DATA SHOWN ▸
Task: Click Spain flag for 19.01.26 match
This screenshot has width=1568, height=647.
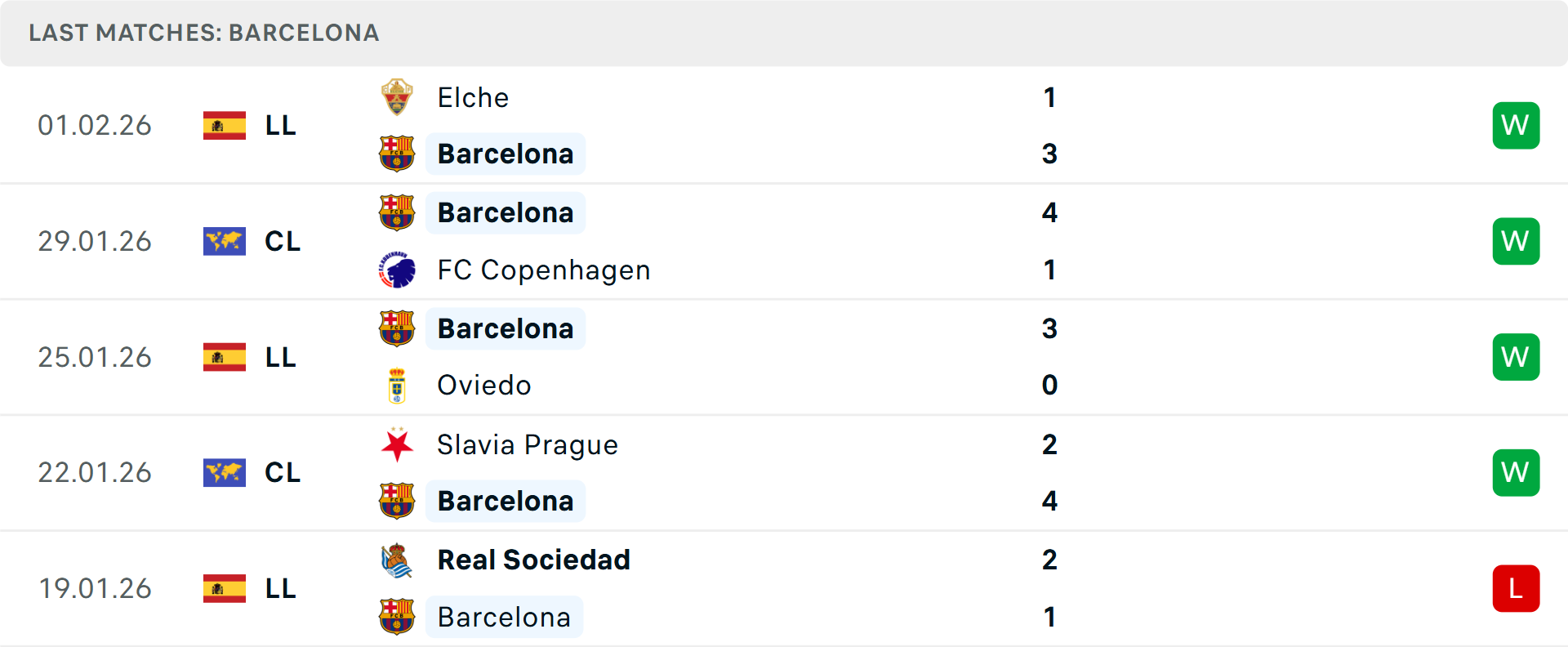Action: [x=225, y=588]
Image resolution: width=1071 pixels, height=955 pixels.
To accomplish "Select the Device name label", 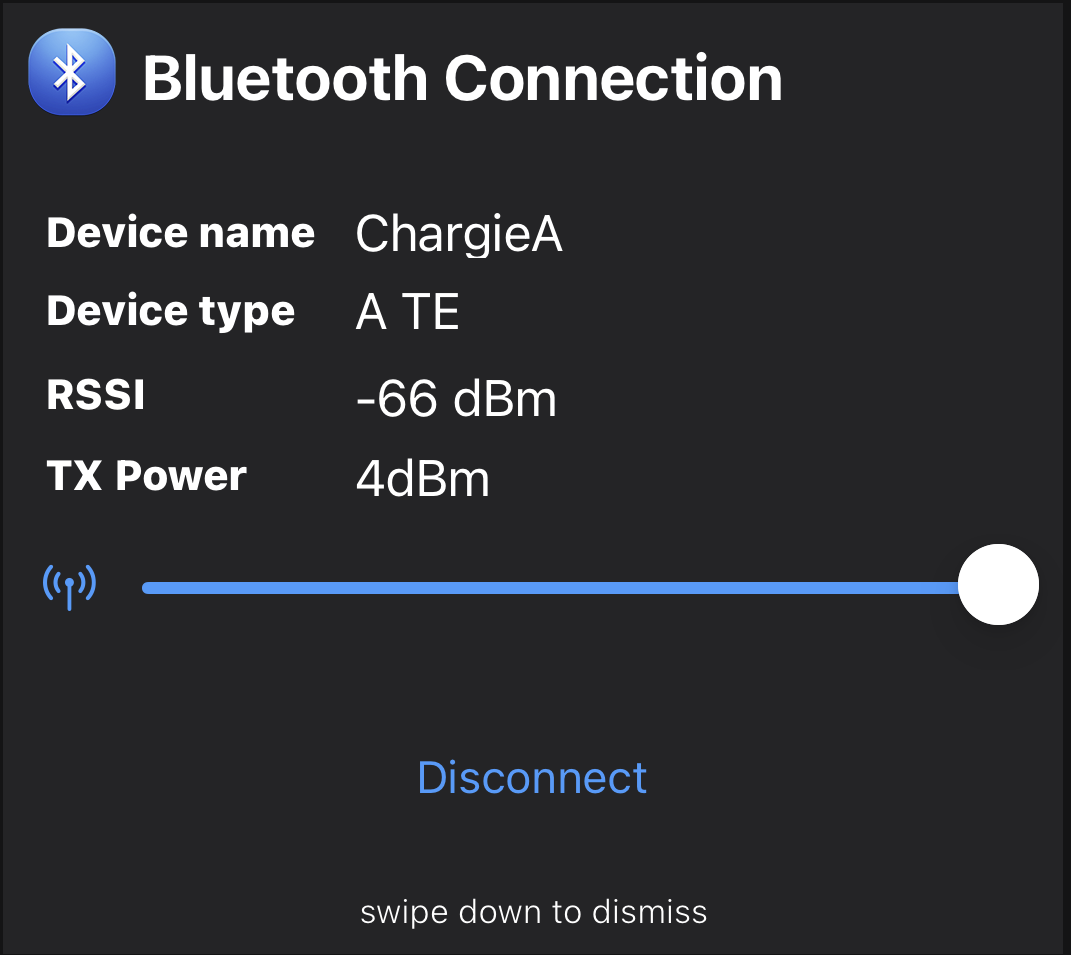I will click(x=180, y=233).
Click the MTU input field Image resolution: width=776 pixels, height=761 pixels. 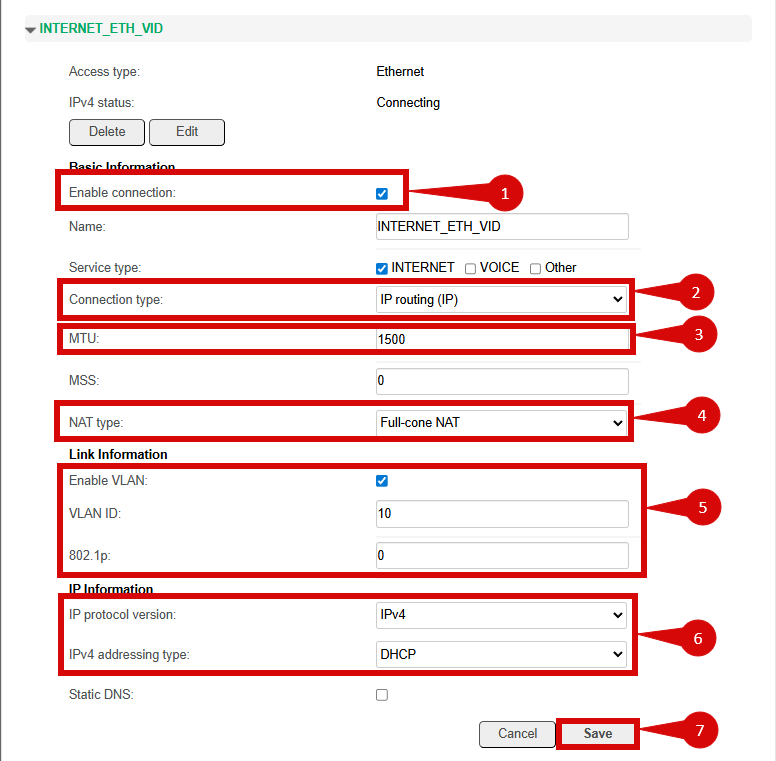coord(502,340)
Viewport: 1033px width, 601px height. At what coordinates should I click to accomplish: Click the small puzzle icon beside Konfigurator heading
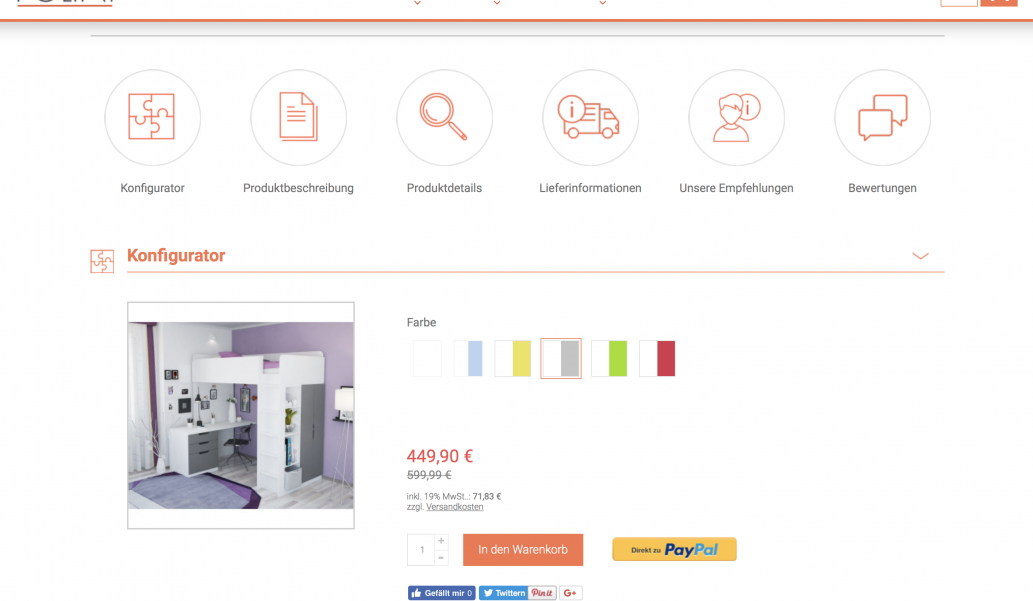[102, 261]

EXERCISE PROMPT ▸
Your task is to retype exactly, and only, the lines from the one that holds "Viewport: 1033px width, 601px" through the end of the listing, both end lines included, without any pictures.

RESULT ▸
Viewport: 1033px width, 601px height. At what coordinates should I click to accomplish: Click the small puzzle icon beside Konfigurator heading
[102, 261]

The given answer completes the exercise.